Today was a good day. I started to feel my bubbly enthusiasm I used to have.
And it scared me. My reflex was, no, that’s too much, calm down. Don’t feel that.
It won’t last.
It’ll hurt.
And the truth is, it won’t last forever, because happiness is an emotion. That’s normal.
Joy is a state we can live in based on things that don’t change. I can always be joyful our God is gracious and I am His daughter. But that doesn’t mean I will always be happy.
This past year has been very hard for me and my family. We’ve had life events. Health scares. My husband and I are in the process of moving.
It’s all working together for good, and I’m happy with where we’re headed. But there were times, lots of them, when just holding it together was the goal, and I wasn’t sure I could do it.
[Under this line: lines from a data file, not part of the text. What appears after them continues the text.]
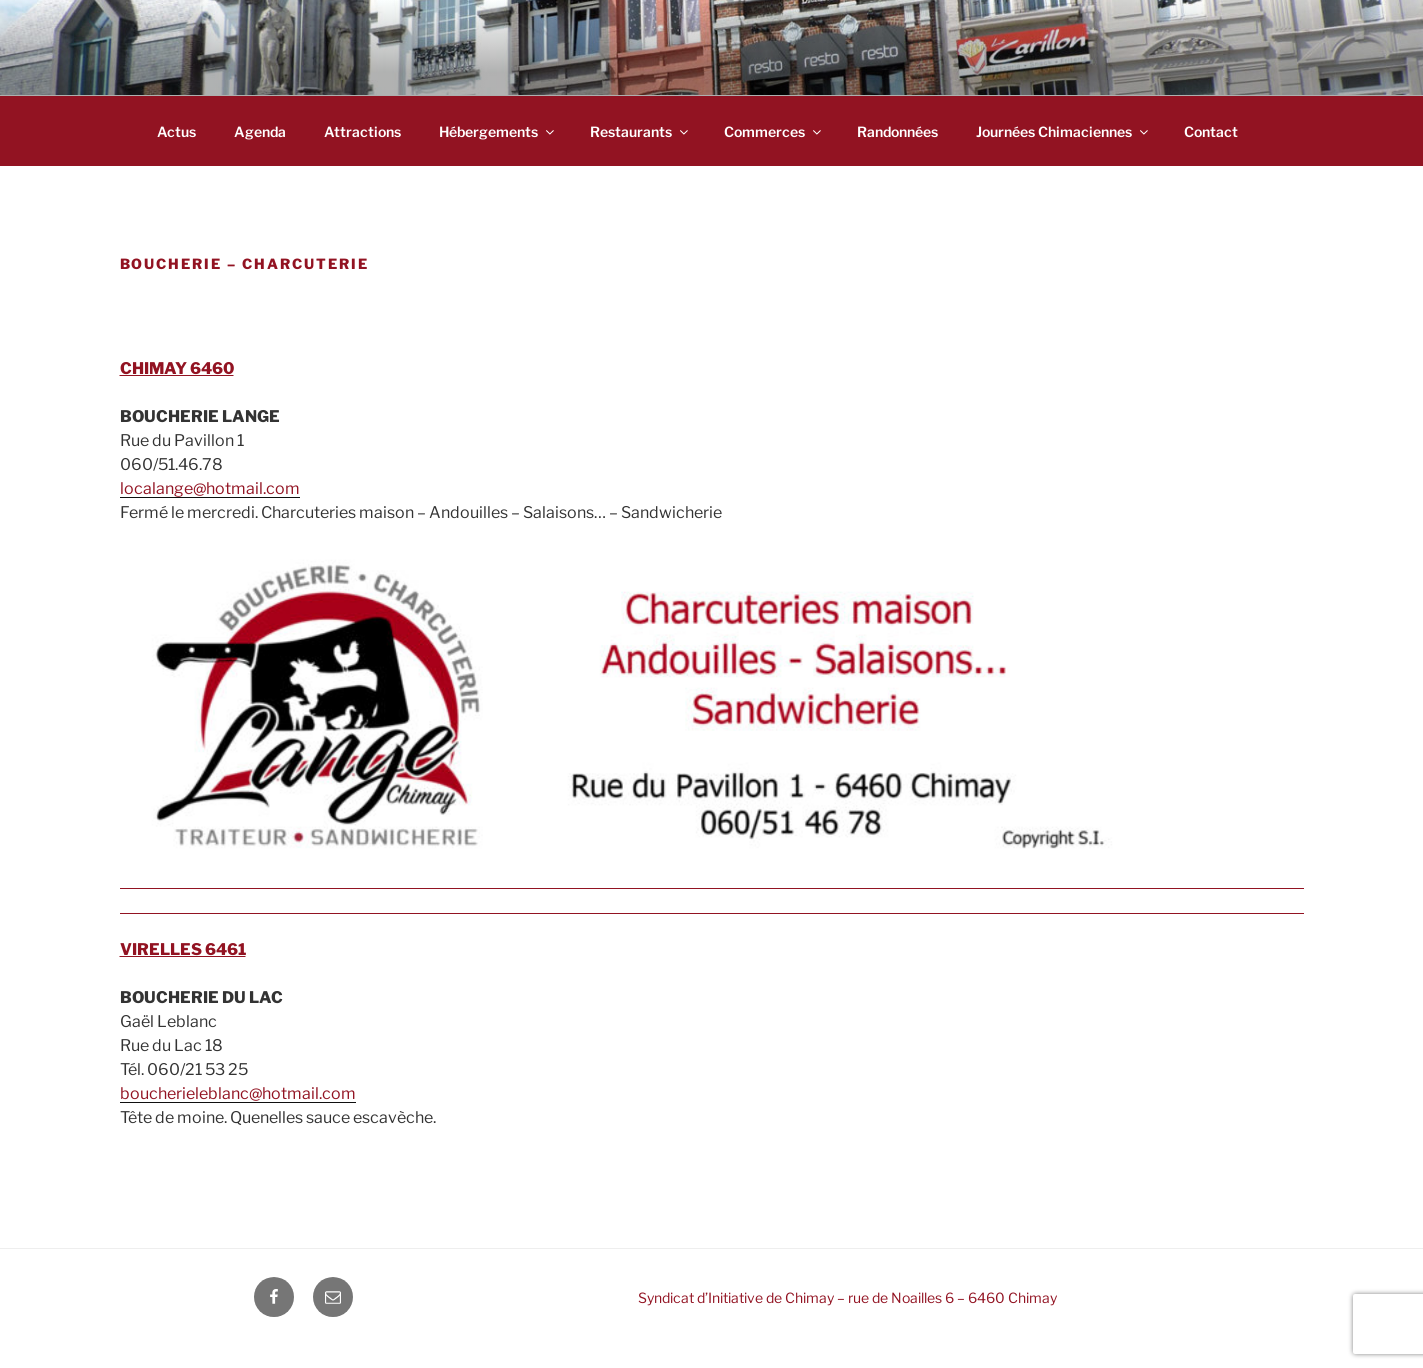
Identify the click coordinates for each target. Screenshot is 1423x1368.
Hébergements (498, 131)
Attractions (362, 131)
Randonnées (897, 131)
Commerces (774, 131)
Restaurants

After living in that state of mind for so long, happiness feels scary. There were times that I enjoyed even when life was hard. But to just be happy because life felt good? To feel the childlike urge to smile for no reason? It’s been a while.
I know in my head that being happy doesn’t mean it’s my fault when the next challenge comes. I know it’s not punishment. But it feels that way.
I’m working on retraining my brain. Because I want to be joyful. And I want to be happy.
So today, I’m going to smile because of the singing in church. Because the daffodils (or Easter lilies around here) are blooming. Because the sky is beautiful. Because I got to eat chicken pot pie with my mother and my grandmother. Because my husband and I are planning for our new house.
Today I smile. And if tomorrow life fights back, that’s okay. I will too.
I thought, just maybe, somebody else feels that way too. So if you do, then I’m praying for you and cheering you on. And if you feel a little less alone in it, then I’m glad. We can be there together.